◆ EXERCISE: Extract, unchanged, every line from the top of the material below through the line with "JB (366, 567)", and no more.

◆ DATA EXTRACTS:
● ● ● ● ● ● ●

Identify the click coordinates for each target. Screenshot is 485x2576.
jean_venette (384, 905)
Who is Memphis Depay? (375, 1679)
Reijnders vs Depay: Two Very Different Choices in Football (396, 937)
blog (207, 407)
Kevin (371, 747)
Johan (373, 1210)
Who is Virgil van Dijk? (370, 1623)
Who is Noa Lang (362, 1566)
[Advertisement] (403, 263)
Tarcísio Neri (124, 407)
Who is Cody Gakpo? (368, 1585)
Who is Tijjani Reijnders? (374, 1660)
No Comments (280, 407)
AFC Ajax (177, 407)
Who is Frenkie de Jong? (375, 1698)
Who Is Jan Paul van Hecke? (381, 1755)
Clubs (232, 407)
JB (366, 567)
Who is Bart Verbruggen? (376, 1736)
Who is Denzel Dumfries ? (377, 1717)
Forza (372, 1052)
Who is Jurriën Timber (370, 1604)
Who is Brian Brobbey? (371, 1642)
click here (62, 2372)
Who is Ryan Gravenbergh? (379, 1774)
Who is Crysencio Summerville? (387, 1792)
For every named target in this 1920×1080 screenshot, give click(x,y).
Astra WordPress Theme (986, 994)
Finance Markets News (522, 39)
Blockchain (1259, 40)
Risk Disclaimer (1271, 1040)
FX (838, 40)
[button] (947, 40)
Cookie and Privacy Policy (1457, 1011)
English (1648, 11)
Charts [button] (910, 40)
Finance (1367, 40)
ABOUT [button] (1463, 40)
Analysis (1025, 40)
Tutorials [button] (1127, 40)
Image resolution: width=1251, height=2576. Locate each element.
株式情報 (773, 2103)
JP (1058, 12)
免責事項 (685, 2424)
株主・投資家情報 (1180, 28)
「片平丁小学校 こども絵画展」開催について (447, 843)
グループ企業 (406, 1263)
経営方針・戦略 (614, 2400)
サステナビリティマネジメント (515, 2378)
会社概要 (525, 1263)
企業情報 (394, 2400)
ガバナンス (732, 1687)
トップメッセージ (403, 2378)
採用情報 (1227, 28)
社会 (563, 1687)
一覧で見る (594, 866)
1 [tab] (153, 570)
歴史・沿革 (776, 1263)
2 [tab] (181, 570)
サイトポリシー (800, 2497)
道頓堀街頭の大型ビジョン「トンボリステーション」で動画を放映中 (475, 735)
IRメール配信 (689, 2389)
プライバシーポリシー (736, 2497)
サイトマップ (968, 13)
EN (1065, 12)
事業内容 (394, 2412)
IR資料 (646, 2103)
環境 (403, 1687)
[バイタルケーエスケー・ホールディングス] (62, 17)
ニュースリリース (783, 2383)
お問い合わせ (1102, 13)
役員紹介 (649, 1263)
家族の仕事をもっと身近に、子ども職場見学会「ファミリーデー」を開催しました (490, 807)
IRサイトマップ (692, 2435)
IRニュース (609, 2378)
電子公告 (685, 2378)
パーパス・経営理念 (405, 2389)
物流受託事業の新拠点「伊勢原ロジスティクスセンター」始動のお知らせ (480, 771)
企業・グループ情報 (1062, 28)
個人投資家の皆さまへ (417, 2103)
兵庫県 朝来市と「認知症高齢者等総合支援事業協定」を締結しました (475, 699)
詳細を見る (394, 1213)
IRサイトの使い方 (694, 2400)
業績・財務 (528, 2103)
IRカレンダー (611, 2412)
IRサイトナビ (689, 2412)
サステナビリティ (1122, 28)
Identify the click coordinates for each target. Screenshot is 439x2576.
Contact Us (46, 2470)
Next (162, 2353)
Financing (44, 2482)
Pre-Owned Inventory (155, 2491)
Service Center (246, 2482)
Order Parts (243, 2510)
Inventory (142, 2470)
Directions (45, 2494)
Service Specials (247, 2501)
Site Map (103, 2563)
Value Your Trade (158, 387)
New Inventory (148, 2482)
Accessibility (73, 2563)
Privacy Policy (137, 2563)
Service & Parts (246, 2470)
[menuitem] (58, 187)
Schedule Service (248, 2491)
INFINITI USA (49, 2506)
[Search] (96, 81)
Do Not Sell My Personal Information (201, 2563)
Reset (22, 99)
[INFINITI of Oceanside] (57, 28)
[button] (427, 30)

● ● ● ● ● ● ●

◆ RESPONSE AREA:
Identify the click coordinates for each target. Screenshot is 485x2576.
jean_venette (384, 905)
Who is Memphis Depay? (375, 1679)
Reijnders vs Depay: Two Very Different Choices in Football (396, 937)
blog (207, 407)
Kevin (371, 747)
Johan (373, 1210)
Who is Virgil van Dijk? (370, 1623)
Who is Noa Lang (362, 1566)
[Advertisement] (403, 263)
Tarcísio Neri (124, 407)
Who is Cody Gakpo? (368, 1585)
Who is Tijjani Reijnders? (374, 1660)
No Comments (280, 407)
AFC Ajax (177, 407)
Who is Frenkie de Jong? (375, 1698)
Who Is Jan Paul van Hecke? (381, 1755)
Clubs (232, 407)
JB (366, 567)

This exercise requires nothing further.